-- Opening Marker --
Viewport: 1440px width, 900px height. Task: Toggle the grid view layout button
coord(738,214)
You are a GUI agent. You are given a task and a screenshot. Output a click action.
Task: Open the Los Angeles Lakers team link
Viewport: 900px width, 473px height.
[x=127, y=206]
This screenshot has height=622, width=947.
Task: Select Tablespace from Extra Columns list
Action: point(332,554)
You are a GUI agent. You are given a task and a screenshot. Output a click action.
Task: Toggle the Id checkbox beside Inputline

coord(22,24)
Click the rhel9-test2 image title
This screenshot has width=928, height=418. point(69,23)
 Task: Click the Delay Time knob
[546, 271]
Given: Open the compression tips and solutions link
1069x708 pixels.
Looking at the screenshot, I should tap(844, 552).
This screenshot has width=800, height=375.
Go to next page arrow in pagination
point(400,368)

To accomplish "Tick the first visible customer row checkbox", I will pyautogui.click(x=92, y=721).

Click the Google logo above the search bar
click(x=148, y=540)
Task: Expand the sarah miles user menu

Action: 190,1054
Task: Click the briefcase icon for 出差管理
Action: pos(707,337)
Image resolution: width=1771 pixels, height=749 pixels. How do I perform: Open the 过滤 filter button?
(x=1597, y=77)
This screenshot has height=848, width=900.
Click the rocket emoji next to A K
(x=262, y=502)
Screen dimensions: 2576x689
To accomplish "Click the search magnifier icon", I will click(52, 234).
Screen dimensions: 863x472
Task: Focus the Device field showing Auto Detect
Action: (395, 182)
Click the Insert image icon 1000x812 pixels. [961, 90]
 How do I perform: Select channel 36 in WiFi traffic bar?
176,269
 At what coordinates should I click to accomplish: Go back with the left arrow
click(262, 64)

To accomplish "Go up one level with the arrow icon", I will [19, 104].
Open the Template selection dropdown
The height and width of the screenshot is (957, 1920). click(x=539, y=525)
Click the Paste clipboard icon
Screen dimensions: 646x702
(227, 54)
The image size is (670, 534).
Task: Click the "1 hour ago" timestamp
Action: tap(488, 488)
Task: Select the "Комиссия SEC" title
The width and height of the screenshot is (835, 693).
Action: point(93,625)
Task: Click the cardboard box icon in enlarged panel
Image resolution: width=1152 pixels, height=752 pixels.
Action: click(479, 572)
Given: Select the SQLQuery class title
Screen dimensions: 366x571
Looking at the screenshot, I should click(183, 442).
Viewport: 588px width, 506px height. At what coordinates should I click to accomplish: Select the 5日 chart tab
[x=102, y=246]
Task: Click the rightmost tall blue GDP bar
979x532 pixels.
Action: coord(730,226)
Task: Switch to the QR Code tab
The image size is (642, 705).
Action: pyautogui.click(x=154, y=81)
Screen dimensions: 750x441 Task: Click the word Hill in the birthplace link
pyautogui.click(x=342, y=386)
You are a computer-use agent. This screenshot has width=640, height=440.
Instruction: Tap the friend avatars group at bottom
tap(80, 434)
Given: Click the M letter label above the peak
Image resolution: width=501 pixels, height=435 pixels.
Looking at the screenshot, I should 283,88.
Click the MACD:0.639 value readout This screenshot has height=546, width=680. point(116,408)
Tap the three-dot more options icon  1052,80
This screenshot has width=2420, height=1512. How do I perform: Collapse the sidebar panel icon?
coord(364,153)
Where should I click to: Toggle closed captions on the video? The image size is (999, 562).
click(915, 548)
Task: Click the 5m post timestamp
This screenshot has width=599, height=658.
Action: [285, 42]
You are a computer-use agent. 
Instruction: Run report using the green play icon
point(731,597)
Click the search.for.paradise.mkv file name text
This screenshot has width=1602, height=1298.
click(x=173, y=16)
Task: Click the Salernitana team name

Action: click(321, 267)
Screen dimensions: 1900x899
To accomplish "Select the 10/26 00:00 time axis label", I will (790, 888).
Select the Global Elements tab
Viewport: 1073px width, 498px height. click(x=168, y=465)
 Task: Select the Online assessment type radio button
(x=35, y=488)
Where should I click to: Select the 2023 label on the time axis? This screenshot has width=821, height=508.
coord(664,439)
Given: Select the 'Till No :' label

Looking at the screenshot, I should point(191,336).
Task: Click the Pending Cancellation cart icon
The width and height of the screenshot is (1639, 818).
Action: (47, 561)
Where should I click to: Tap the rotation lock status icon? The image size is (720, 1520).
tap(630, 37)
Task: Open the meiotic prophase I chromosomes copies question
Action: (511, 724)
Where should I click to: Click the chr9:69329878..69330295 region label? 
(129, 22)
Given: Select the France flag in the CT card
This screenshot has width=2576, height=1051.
-- Closing Marker --
» **PROBLEM DETAILS**
When you reach the line that contains "Click the Paste clipboard icon", stop; that line and every line before it, from the very first line of the data, should be restated word for word.

» **EXERCISE RESPONSE**
Viewport: 1440px width, 900px height. Task: Toggle the grid view layout button
coord(738,214)
You are a GUI agent. You are given a task and a screenshot. Output a click action.
Task: Open the Los Angeles Lakers team link
Viewport: 900px width, 473px height.
[x=127, y=206]
This screenshot has height=622, width=947.
Task: Select Tablespace from Extra Columns list
Action: point(332,554)
You are a GUI agent. You are given a task and a screenshot. Output a click action.
Task: Toggle the Id checkbox beside Inputline

coord(22,24)
Click the rhel9-test2 image title
This screenshot has width=928, height=418. point(69,23)
 Task: Click the Delay Time knob
[546, 271]
Given: Open the compression tips and solutions link
1069x708 pixels.
Looking at the screenshot, I should tap(844, 552).
This screenshot has width=800, height=375.
Go to next page arrow in pagination
point(400,368)

To accomplish "Tick the first visible customer row checkbox", I will pyautogui.click(x=92, y=721).

Click the Google logo above the search bar
click(x=148, y=540)
Task: Expand the sarah miles user menu

Action: 190,1054
Task: Click the briefcase icon for 出差管理
Action: pos(707,337)
Image resolution: width=1771 pixels, height=749 pixels. How do I perform: Open the 过滤 filter button?
(x=1597, y=77)
This screenshot has height=848, width=900.
Click the rocket emoji next to A K
(x=262, y=502)
Screen dimensions: 2576x689
To accomplish "Click the search magnifier icon", I will click(52, 234).
Screen dimensions: 863x472
Task: Focus the Device field showing Auto Detect
Action: (395, 182)
Click the Insert image icon 1000x812 pixels. [961, 90]
 How do I perform: Select channel 36 in WiFi traffic bar?
176,269
 At what coordinates should I click to accomplish: Go back with the left arrow
click(262, 64)

To accomplish "Go up one level with the arrow icon", I will [19, 104].
Open the Template selection dropdown
The height and width of the screenshot is (957, 1920). click(x=539, y=525)
Click the Paste clipboard icon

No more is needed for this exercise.